### [DIRECTIONS]
After finding the line with "Screen dimensions: 1024x463" in the entries below, copy that line and each one after it exactly, through the last line, and omit pictures.

### [Saved data entries]
-=-=-=-=-

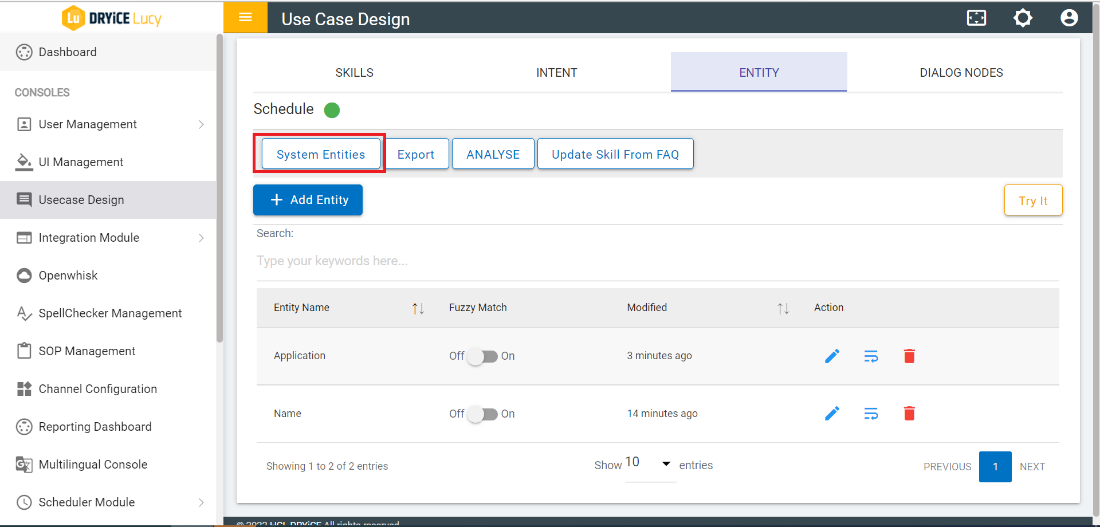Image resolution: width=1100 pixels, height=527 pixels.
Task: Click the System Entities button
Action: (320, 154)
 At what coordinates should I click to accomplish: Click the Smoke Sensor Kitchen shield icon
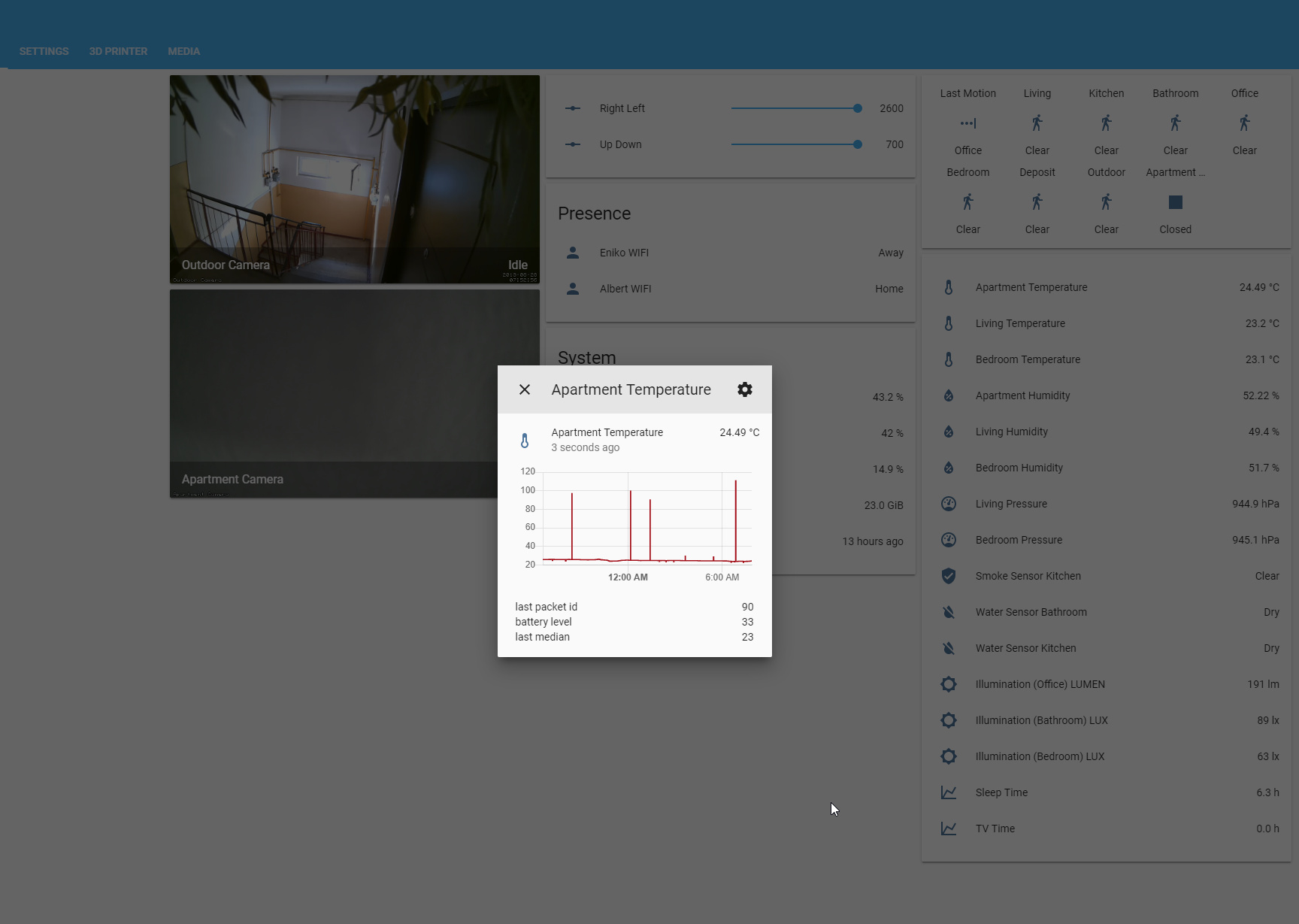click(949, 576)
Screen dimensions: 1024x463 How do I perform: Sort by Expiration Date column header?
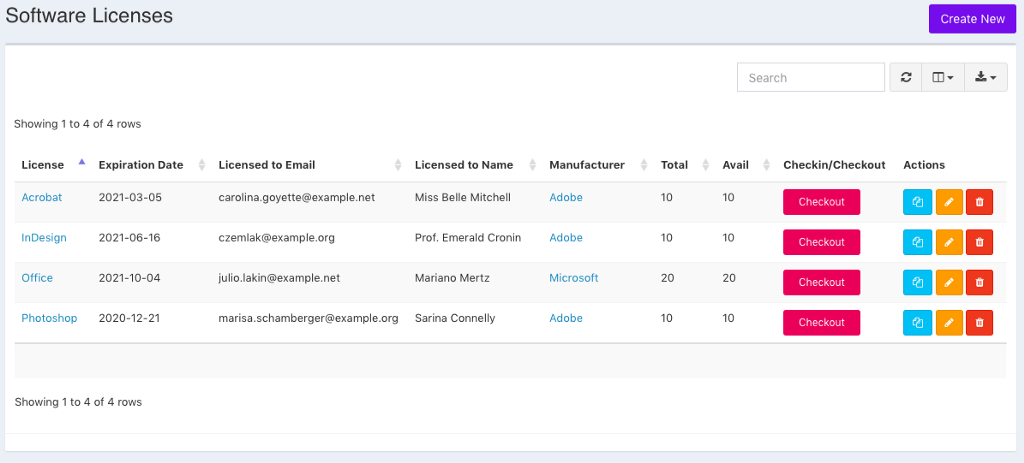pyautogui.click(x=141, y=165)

-=-=-=-=-

### [EXPECTED OUTPUT]
Screen dimensions: 1024x463 How do I perform: Sort by Expiration Date column header?
pyautogui.click(x=141, y=165)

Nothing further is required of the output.